#### Material supplied

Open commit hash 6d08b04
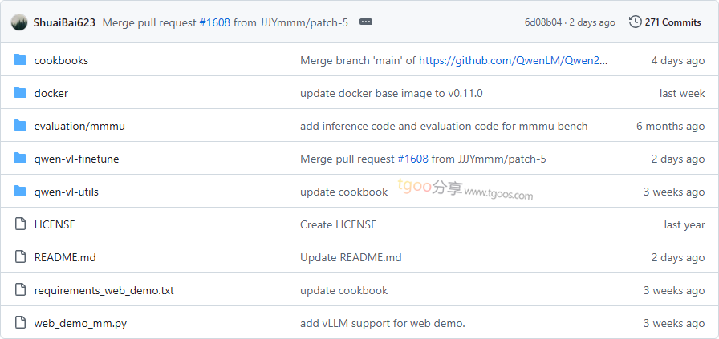719x339 pixels. [543, 22]
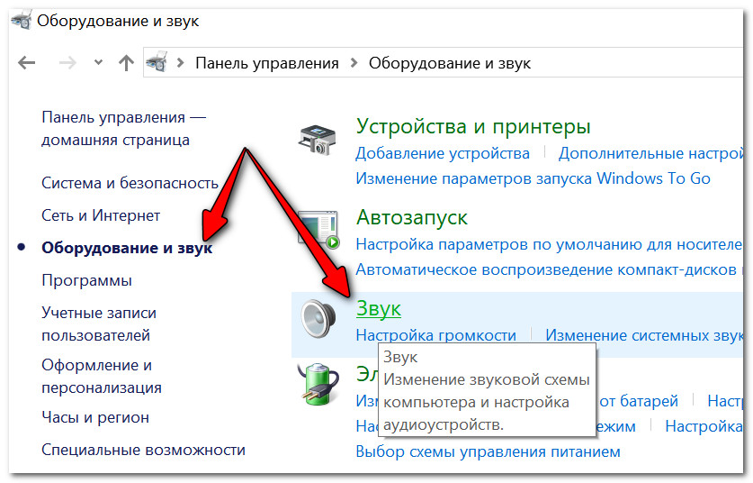Image resolution: width=753 pixels, height=483 pixels.
Task: Open the recent locations dropdown arrow
Action: tap(98, 63)
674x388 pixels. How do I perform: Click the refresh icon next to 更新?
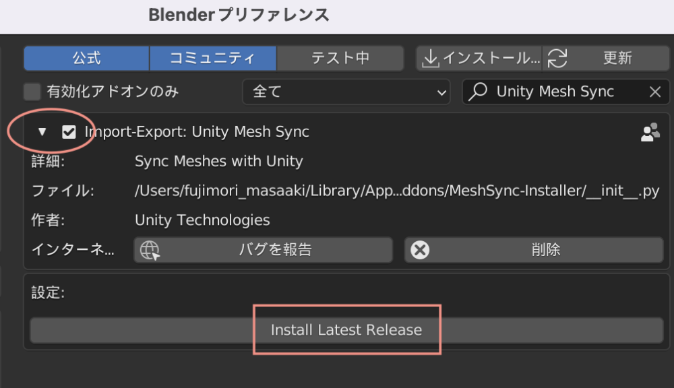pos(558,58)
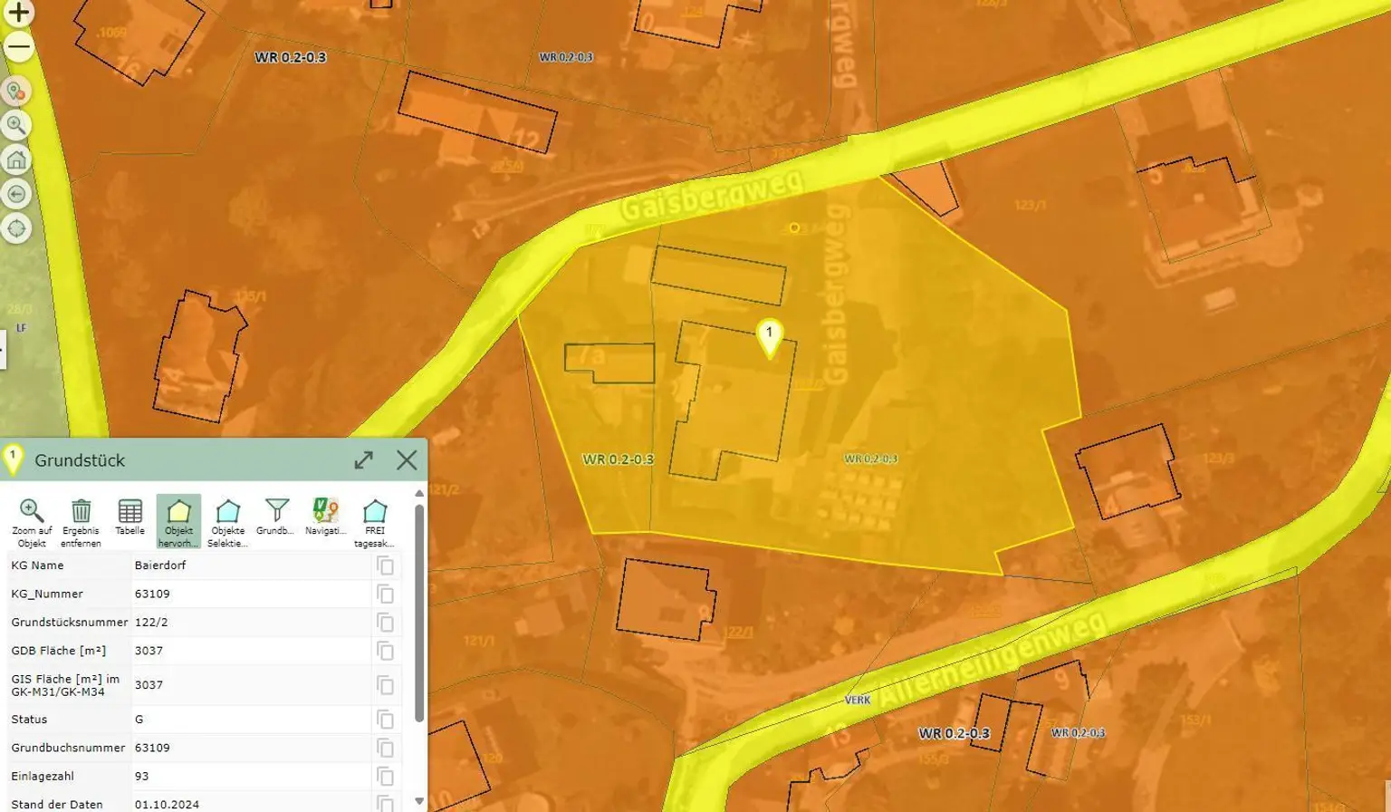Return map to home extent
Viewport: 1391px width, 812px height.
16,160
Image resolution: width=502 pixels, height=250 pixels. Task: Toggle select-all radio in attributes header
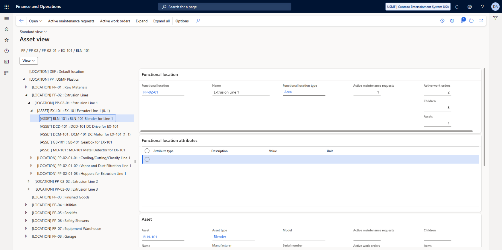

########

## Task statement
In the records, the line containing "674x388 pixels. How" starts the span and the final line ends it. Output exactly that span, both ends included, with no pictures and nothing else.

## Written response
674x388 pixels. How do I perform: Click the refresh icon next to 更新?
pos(558,58)
Return map to home extent
Viewport: 1391px width, 812px height.
16,160
Image resolution: width=502 pixels, height=250 pixels. Task: Toggle select-all radio in attributes header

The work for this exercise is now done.